Plaintiff argues that the ALJ omitted the effects of specific medical diagnoses and opinions at step five of the sequential analysis, leading to an incorrect determination of Plaintiff's RFC. More specifically, Plaintiff contends that the ALJ failed to consider Dr. Binder's statement that Plaintiff would likely have difficulties in responding to authority figures. Dr. Binder's testimony, however, does not unequivocally state that Plaintiff would have conflict with supervisory personnel. Dr. Binder's testimony on this point is as follows:
Social and interpersonal problems likely will not affect her in small group interactions with peers, but the problems that she had with her caseworker suggest she may have difficulty with supervisors. I don't know, however, whether or not she has a justifiable grievance against her caseworker. I did not want to get into the issue, because I would be hearing only one side of the story.
AR 321 (emphasis added). Contrary to Plaintiff's claim, Dr. Binder's testimony in the record shows only that there is a possibility, supported by no more than Plaintiff's own statements, that Plaintiff would have difficulty with supervisors. Dr. Binder's testimony did not directly address this issue as Plaintiff claims.
The ALJ appropriately considered Dr. Binder's testimony. In particular, the ALJ noted Dr. Binder's cognitive assessment of Plaintiff and his finding that Plaintiff had some symptoms but that those symptoms were exaggerated. Id.

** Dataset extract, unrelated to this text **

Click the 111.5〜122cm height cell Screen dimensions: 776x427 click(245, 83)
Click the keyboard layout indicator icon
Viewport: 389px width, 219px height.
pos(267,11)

The ALJ also noted Dr. Binder's finding that Plaintiff had a global assessment of functioning ("GAF") of 55, indicating only moderate symptoms or impairment. Id. Accordingly, the ALJ's RFC finding and vocational hypothetical were proper and took into account the relevant limitations for which there was support in the record. See Bayliss, 427 F. 3d at 1217.
CONCLUSION
For the foregoing reasons, the Court AFFIRMS the Commissioner's decision that Plaintiff is not disabled.
IT IS SO ORDERED.
DATED this 24th day of September, 2014.